▶ _MATERIAL FOR THIS EXERCISE_:
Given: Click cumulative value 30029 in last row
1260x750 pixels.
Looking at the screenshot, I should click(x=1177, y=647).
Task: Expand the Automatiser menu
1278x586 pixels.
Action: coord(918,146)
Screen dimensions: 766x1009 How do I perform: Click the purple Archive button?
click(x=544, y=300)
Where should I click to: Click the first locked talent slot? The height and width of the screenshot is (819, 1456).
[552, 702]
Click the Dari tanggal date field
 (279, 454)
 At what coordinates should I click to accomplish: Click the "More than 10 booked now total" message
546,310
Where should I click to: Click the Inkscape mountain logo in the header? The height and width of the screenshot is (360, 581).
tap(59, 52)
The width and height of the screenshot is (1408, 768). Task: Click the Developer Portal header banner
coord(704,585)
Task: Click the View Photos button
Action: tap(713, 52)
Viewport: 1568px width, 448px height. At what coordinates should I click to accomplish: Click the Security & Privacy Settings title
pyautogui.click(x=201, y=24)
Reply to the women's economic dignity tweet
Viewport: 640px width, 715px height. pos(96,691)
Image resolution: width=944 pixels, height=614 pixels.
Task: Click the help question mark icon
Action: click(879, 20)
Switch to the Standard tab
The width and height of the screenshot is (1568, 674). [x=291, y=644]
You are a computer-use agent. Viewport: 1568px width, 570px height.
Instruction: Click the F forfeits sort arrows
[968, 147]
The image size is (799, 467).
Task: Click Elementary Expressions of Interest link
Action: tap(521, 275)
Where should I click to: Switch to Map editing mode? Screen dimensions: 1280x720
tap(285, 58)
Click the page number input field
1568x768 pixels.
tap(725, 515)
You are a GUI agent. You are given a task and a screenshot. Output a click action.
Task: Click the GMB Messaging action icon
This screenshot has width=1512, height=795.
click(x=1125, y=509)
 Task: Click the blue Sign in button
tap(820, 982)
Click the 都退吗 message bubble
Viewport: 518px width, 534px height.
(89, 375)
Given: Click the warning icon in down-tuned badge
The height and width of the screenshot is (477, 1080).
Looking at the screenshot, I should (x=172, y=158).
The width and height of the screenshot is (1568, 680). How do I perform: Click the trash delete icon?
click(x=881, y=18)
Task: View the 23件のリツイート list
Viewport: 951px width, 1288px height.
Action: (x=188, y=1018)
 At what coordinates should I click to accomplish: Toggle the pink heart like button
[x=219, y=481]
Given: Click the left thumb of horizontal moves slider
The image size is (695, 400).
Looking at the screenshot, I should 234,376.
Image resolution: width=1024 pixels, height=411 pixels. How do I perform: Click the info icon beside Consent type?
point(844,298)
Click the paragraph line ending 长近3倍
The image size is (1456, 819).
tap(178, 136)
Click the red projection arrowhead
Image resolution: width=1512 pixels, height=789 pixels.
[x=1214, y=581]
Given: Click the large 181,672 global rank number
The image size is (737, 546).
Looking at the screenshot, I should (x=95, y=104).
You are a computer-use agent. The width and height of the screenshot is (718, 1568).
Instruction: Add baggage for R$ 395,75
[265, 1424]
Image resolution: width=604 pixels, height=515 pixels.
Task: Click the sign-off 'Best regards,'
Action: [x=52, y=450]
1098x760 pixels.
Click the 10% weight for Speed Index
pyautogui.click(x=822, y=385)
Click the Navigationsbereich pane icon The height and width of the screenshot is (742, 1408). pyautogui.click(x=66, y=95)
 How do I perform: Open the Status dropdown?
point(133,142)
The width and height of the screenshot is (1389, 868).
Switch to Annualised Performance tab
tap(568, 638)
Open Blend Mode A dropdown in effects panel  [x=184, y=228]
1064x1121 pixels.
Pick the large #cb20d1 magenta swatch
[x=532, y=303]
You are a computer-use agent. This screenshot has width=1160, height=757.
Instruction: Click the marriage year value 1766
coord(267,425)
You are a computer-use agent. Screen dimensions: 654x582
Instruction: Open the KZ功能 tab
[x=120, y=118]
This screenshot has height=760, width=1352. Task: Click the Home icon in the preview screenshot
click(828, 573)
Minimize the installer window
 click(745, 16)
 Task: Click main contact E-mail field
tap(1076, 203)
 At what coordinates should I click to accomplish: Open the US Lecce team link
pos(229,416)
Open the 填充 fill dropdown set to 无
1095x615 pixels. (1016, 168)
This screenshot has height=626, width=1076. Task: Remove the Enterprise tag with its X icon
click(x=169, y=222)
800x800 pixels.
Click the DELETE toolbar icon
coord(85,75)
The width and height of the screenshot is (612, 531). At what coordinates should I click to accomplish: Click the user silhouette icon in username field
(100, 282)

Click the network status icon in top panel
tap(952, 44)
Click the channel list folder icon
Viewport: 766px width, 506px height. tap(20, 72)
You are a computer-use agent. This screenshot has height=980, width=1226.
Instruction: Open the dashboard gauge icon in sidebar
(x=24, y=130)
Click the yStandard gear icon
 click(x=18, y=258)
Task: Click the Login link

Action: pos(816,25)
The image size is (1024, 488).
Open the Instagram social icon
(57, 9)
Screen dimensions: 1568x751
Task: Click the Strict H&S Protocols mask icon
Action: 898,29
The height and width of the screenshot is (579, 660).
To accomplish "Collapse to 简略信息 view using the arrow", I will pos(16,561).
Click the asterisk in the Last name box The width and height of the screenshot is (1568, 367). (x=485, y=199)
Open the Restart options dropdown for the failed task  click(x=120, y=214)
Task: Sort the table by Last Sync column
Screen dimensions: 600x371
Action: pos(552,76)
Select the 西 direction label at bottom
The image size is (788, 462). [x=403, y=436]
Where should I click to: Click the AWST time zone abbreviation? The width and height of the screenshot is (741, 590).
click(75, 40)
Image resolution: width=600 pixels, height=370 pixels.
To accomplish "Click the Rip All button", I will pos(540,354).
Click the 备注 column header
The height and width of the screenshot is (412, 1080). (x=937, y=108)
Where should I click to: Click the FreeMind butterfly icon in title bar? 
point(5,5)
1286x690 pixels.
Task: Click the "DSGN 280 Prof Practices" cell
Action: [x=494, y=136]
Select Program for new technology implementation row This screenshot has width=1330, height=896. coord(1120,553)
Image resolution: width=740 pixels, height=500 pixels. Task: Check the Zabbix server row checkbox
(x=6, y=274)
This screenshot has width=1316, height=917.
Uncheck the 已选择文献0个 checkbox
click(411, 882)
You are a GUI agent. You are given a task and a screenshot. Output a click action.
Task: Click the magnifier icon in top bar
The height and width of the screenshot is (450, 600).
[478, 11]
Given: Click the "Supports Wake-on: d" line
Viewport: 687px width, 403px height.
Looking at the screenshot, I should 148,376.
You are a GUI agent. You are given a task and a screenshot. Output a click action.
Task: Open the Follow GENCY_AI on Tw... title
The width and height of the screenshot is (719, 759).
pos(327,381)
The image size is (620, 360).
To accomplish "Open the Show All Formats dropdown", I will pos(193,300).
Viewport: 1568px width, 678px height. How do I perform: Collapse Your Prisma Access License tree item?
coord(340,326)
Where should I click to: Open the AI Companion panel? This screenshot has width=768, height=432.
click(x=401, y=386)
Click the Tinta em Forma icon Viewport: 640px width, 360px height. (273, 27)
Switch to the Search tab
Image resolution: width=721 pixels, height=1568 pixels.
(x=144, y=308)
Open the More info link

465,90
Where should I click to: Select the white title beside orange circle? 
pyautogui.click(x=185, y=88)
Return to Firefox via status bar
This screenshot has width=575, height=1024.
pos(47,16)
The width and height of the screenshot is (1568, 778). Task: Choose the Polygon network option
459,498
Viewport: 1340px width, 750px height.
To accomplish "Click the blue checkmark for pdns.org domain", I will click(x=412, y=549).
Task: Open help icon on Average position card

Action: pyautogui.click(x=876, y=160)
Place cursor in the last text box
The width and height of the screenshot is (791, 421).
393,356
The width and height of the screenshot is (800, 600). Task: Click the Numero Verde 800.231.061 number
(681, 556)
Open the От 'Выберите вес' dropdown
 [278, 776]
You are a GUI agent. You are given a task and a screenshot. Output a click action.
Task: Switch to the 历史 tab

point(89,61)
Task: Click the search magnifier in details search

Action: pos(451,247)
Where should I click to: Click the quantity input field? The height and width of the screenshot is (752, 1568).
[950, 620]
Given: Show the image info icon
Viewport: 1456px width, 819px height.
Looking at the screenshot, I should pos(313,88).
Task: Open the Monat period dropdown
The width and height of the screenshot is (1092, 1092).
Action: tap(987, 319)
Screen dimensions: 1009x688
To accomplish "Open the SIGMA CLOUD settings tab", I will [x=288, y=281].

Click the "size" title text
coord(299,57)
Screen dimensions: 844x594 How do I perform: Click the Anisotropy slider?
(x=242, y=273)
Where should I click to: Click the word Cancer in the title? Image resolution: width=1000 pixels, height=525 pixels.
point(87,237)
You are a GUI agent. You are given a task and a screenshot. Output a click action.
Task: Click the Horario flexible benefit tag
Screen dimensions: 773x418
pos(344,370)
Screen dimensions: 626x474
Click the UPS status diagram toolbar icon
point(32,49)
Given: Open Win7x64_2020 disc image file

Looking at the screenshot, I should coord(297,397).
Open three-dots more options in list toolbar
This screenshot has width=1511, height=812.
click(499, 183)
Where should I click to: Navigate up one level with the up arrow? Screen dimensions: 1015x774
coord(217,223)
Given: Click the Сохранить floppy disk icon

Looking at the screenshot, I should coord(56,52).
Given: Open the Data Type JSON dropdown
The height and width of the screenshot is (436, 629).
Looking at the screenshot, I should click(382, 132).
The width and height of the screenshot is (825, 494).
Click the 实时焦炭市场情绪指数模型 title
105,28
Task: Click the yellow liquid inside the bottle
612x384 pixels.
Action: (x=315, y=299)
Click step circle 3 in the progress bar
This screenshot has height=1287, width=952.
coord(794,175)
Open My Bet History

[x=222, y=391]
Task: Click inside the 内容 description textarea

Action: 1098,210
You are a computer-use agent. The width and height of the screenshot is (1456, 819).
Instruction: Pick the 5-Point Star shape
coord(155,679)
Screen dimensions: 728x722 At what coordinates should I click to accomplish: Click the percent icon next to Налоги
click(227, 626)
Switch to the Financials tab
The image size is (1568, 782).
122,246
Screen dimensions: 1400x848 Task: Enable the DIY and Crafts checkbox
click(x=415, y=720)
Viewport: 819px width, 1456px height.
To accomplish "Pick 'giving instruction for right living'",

▶ _WORK ITEM_: Copy out each line of the records above that includes "Show".

▶ _WRITTEN REPLY_:
To accomplish "Open the Show All Formats dropdown", I will pos(193,300).
Given: Show the image info icon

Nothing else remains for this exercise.